The word "selfish" has apparently over the years taken on meanings that were never originally intended. "Self-ish" should mean "self-like" or being like ones' self. That it has come to mean overly involved with one's self to the exclusion of others is an unfortunate sign of the times in which we live.
Being "self-ish" is as essential as the well being of the self. Let us reclaim that word. It is a good and useful word. We healthy humans realize that it is essential to be self-ish in order to ever be self-less. You cannot nurture others unless you yourself are nurtured and who better to do that than you yourself?
Give it a try: be self-ish and like your self. When you like your self and are comfortable with your self, it makes liking everyone else easier and more possible .
I used to think that keeping the focus on myself meant I had to be selfish. I have come to realize that there is nothing selfish about it. by keeping the focus on myself, I am taking responsiblity for my thoughts and my actions, not the alcoholic's thoughts or actions. I am making sure that I am in a healthy place with my higher power and the people i am in relationship with. I am not thinking only of myself to the exclusion or detriment of others, but, rather, I am focusing on how I am being just and honest in all of my relationships.

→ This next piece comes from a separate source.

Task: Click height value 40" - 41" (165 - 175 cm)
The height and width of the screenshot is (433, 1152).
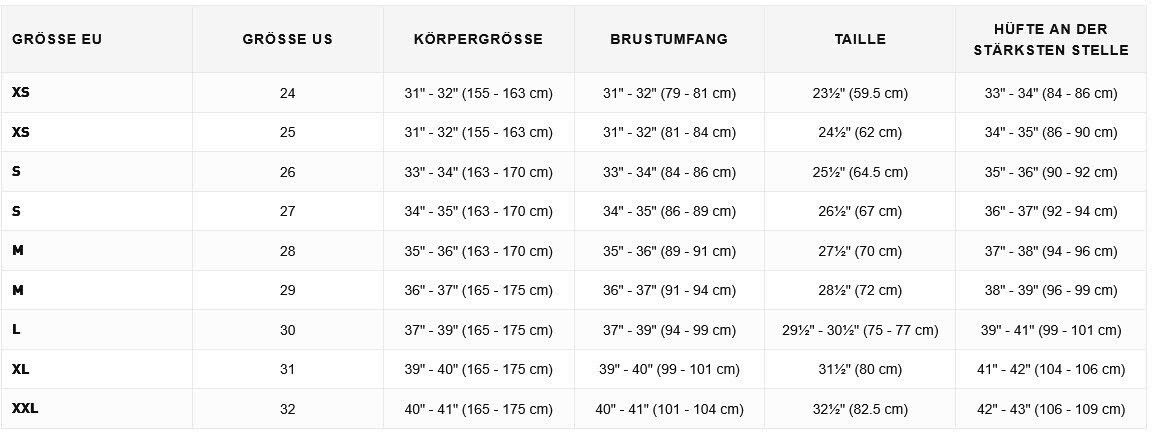Action: (x=478, y=409)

For me, this is much healthier behavior than obsessing about the alcoholic and staying stuck in the insanity.
I think being selfish is taking a stand as to who you are. Listen to that voice inside that says, "This isn't right"--or "It isn't right for you."
Instead of listening to that voice, I would submit to my A's actions because I thought I was being selfish. I didn't feel like I had a right to recognize that "voice." I soon lost sight of that voice inside of me.
I am soooooo happy now that I have detached and reclaimed that "self" and have become selfish.
It certainly wasn't a problem for my A. He is in the bar every night doing what he wants to do.